Жили они как в песне про трын-траву: с постоянной оглядкой, боясь всего на свете, вечно гонимые и порой загоняемые. Всяк, короче, норовит косого обидеть, жизнь — тлен и полная бесперспективность. Тут достаточно языкатого общественного лидера на броневике — и точка невозврата пройдена.

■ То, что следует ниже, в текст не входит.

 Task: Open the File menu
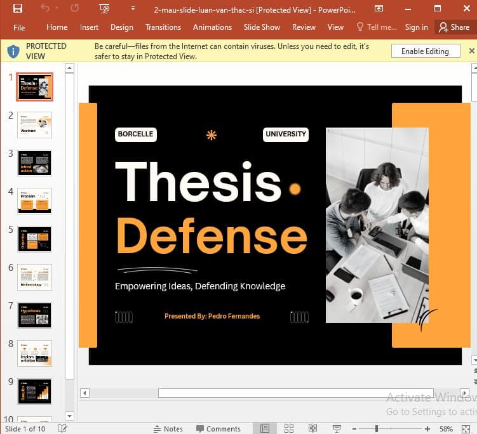pos(19,27)
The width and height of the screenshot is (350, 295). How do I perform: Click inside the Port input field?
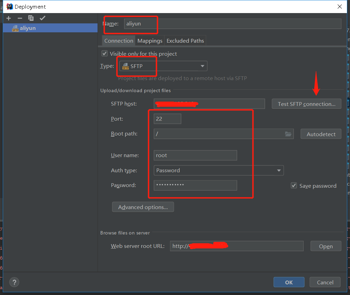pyautogui.click(x=167, y=119)
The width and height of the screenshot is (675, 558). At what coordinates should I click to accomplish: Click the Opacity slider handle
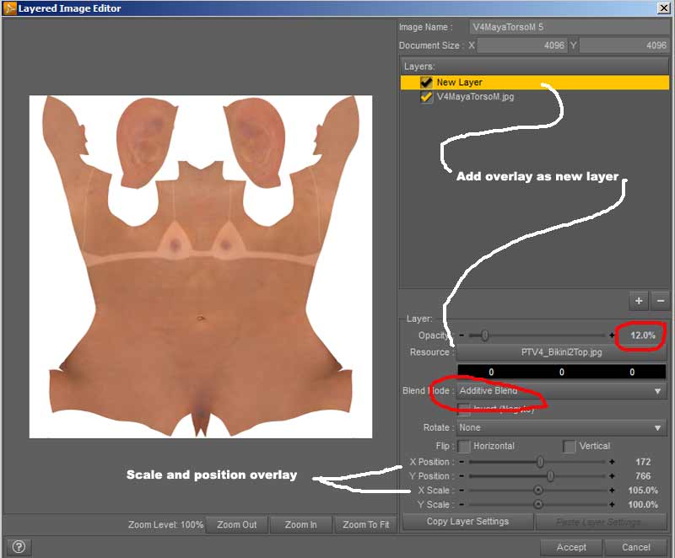click(485, 335)
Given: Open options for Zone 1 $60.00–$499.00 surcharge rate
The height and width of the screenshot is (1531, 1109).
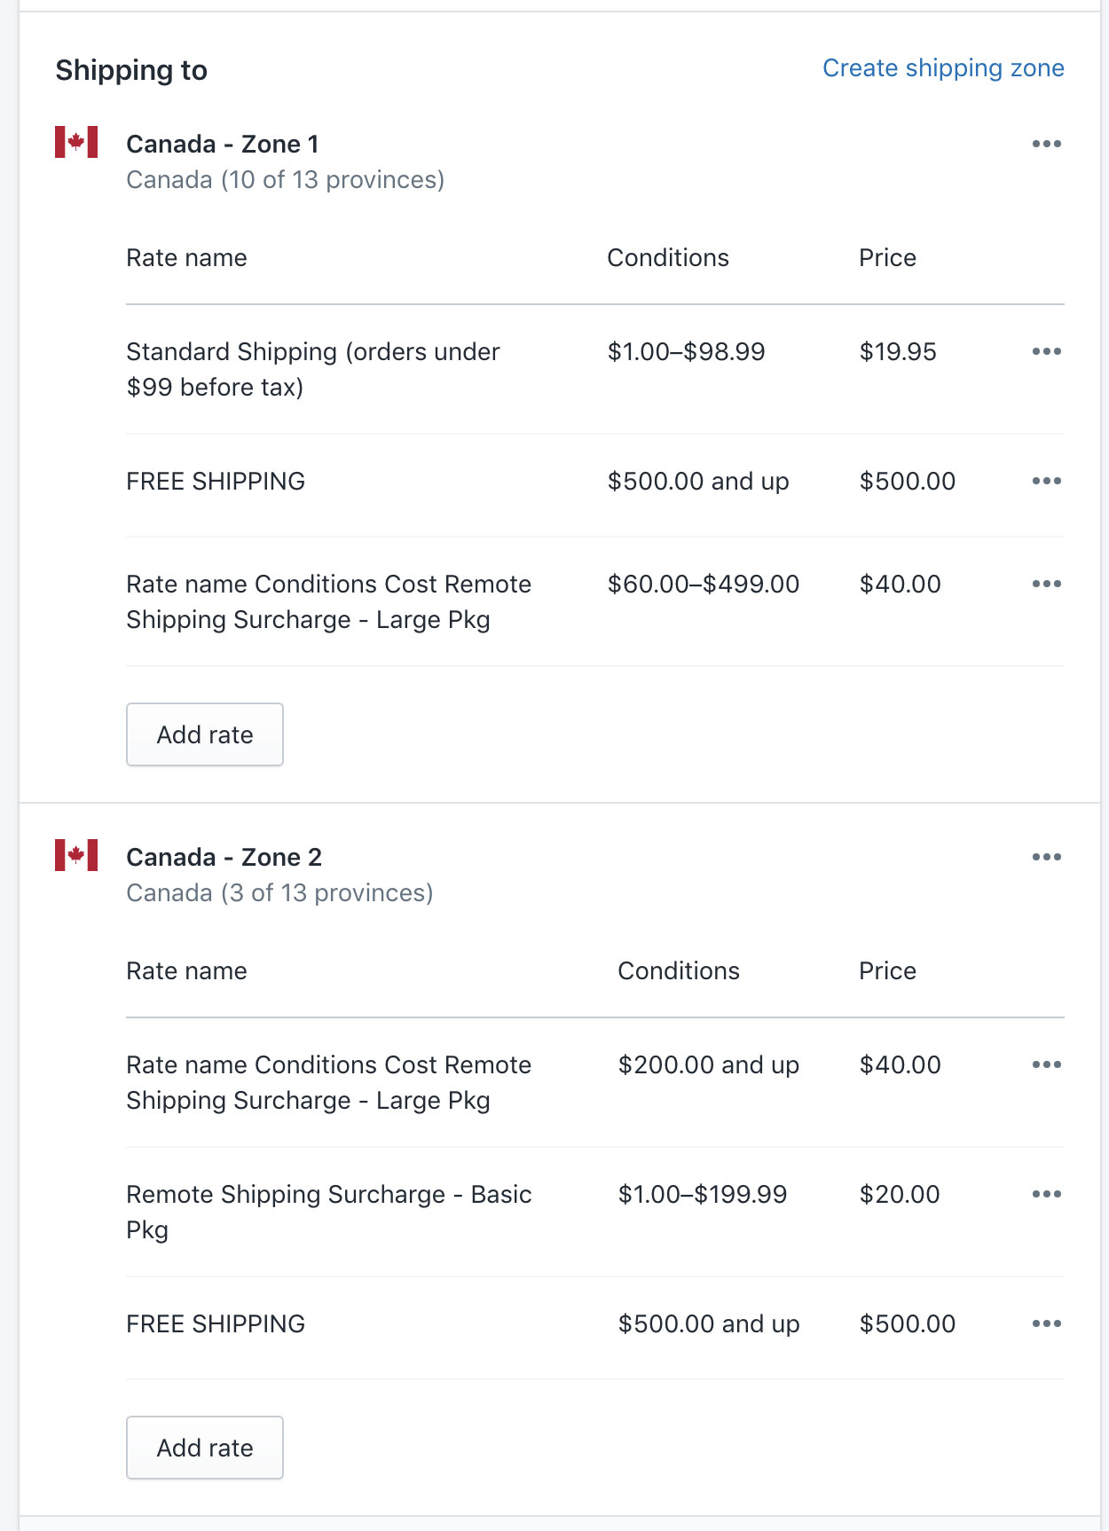Looking at the screenshot, I should pyautogui.click(x=1046, y=584).
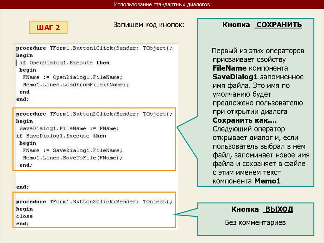Click the SaveDialog1.FileName := FName line
The height and width of the screenshot is (243, 324).
(69, 129)
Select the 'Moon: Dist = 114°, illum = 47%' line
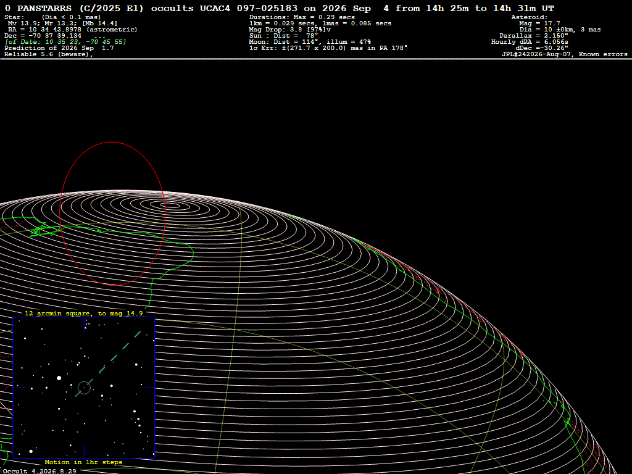 (310, 42)
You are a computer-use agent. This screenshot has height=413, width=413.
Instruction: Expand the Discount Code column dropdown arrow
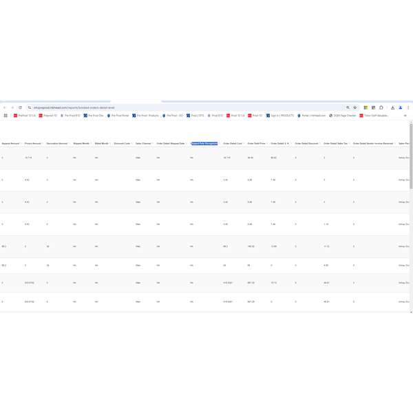click(x=131, y=143)
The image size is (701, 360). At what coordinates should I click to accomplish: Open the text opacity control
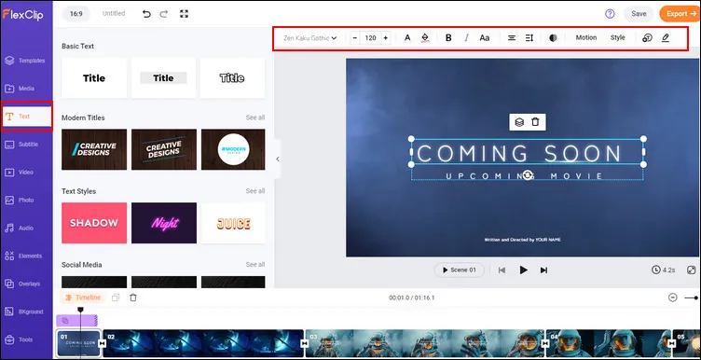coord(553,38)
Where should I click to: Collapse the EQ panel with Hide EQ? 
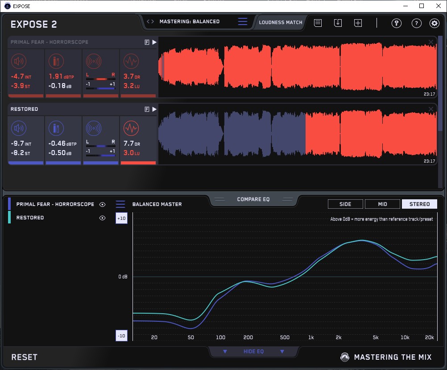tap(253, 352)
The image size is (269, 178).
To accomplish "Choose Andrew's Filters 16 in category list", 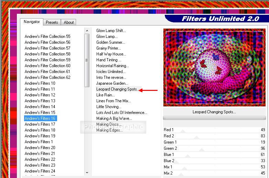I will click(x=40, y=118).
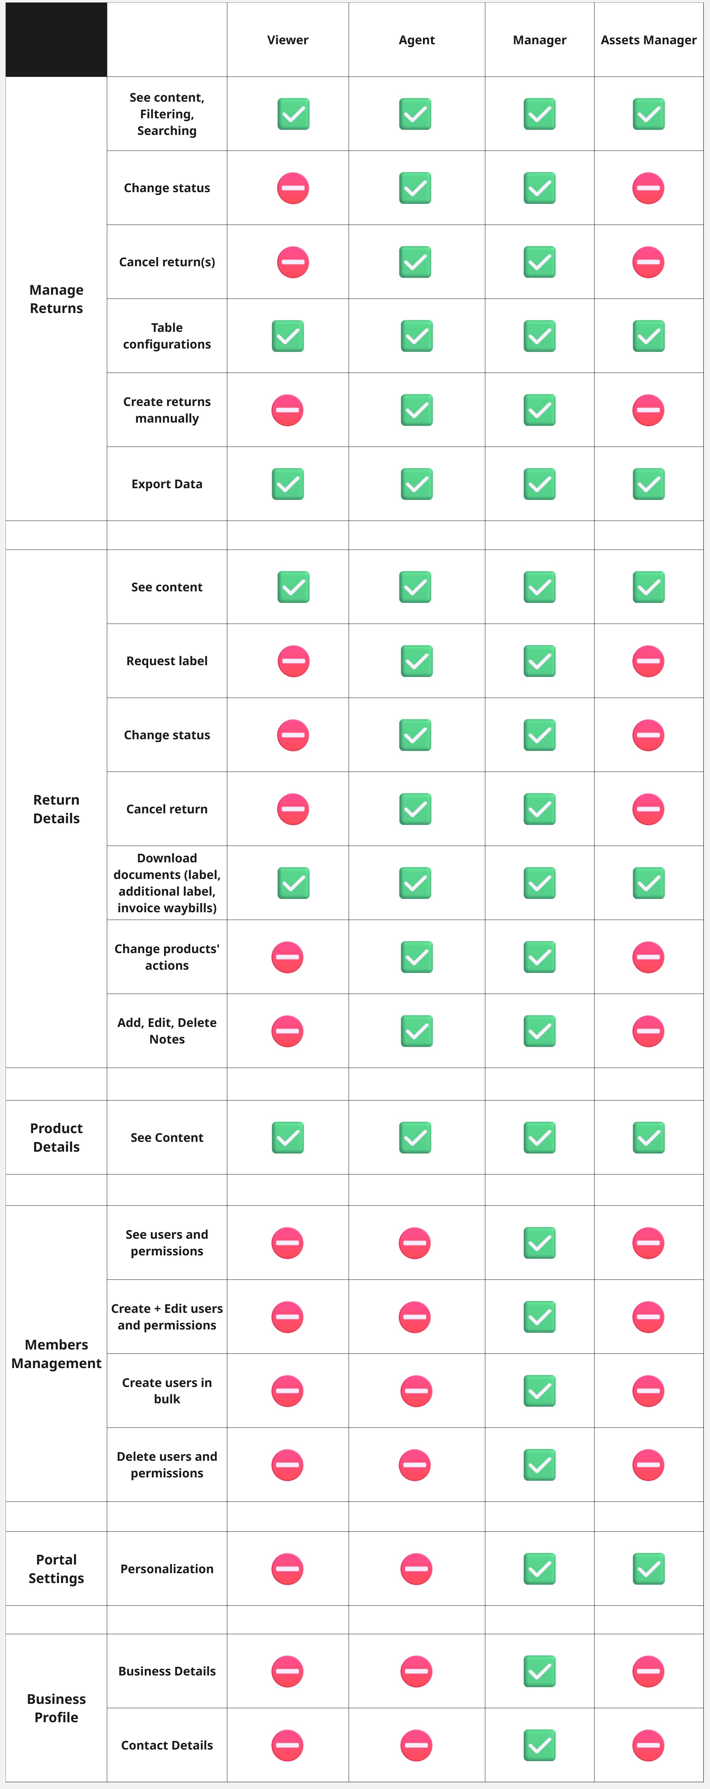
Task: Click Assets Manager's denied icon for Request label
Action: click(x=648, y=660)
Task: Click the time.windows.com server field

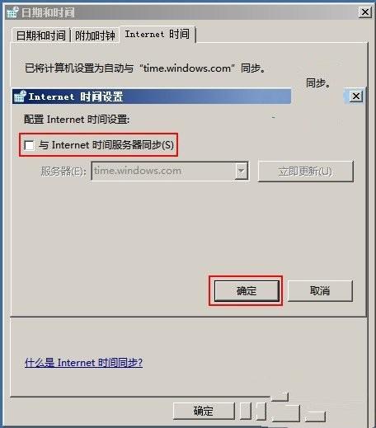Action: click(x=170, y=171)
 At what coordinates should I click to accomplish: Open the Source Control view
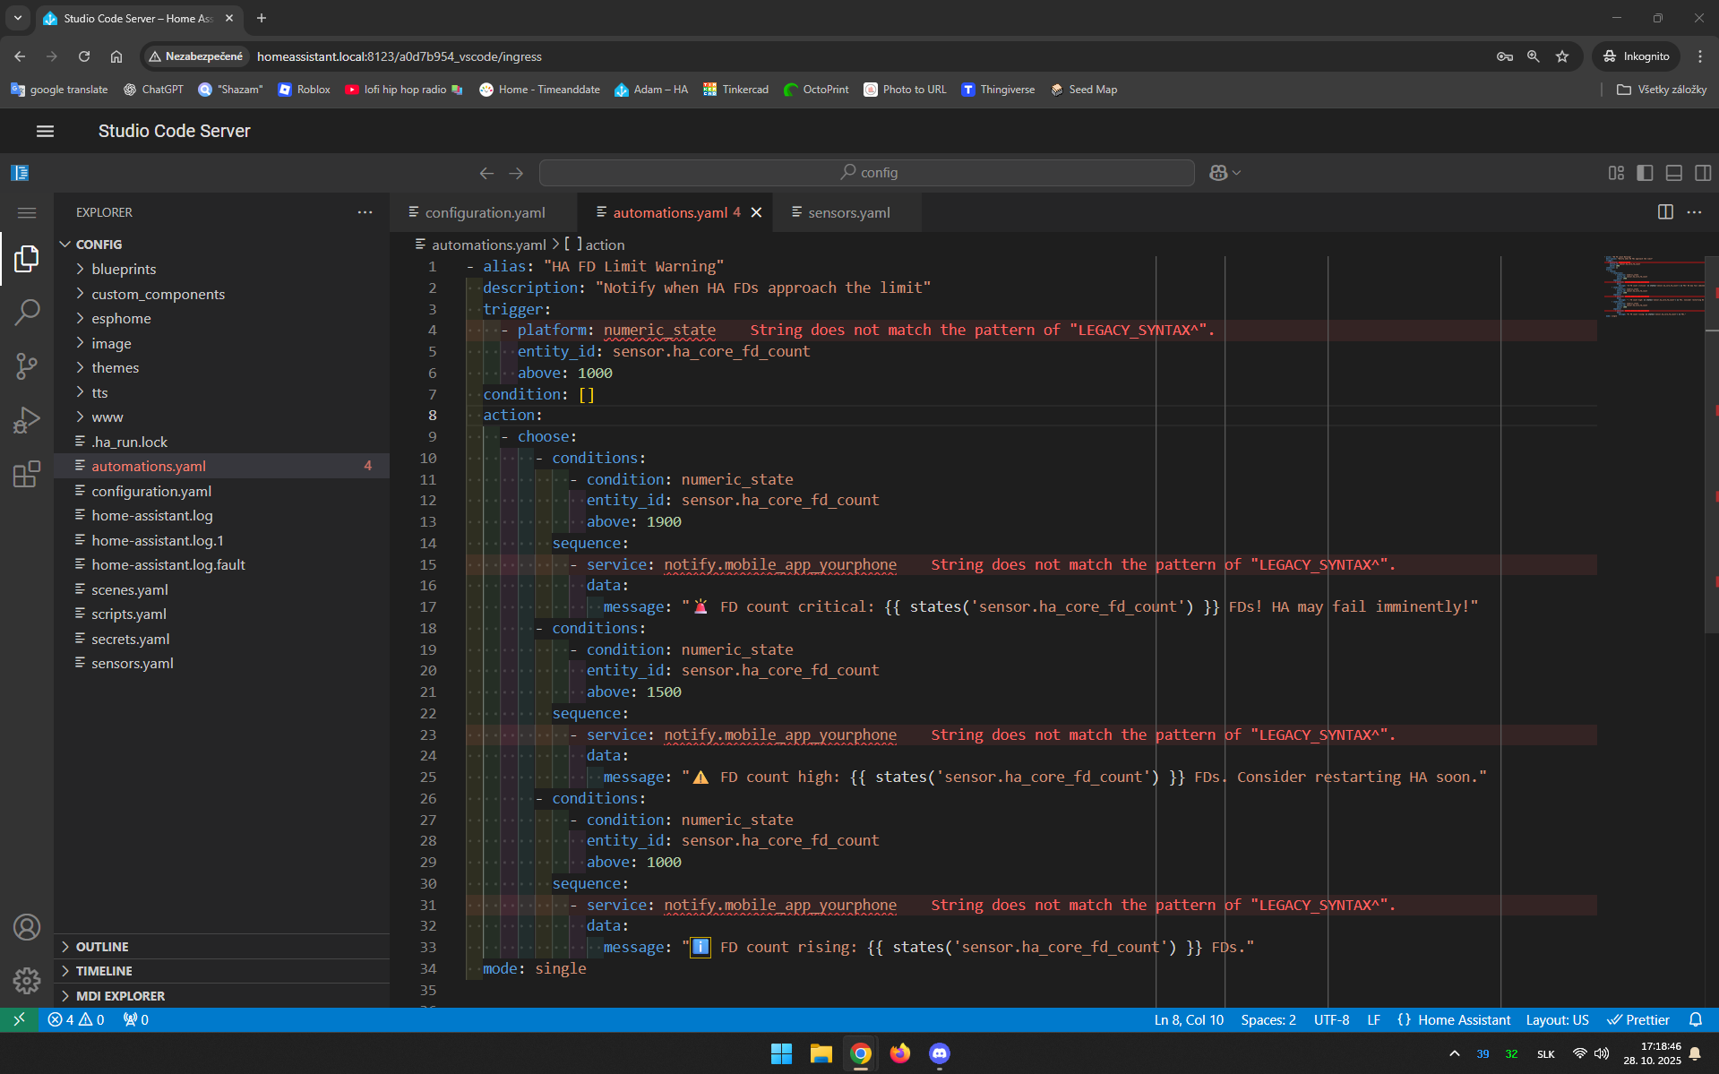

В роли языкатого лидера выступил старший в заячьем племени, зазомбировавший свою паству: мол, так или иначе — а всё равно помирать придется. И на этой волне преисполнились зайцы суицидальных мыслей и пошли к морю их в реальность воплощать. А на самом бережку, откуда ни возьмись, луг. А на лугу — внезапно — большое стадо овец трапезничает. Одна из них голову поднимает, видит толпу зайцев, на крейсерской скорости чешущих прямиком к полосе прибоя, — и случается тут у овцы когнитивный диссонанс, а следом за ним — и экзистенциальный кризис во всей красе. Овца, незнакомая с мудрой сентенцией, что от себя не убежишь, возьми да и побеги. Ну а дальше как костяшки домино посыпались ее одностадники, действующие по принципу «все побежали — и я побежал», следом — влекомые долгом пастушьи собаки, а за ними — и сами пастухи.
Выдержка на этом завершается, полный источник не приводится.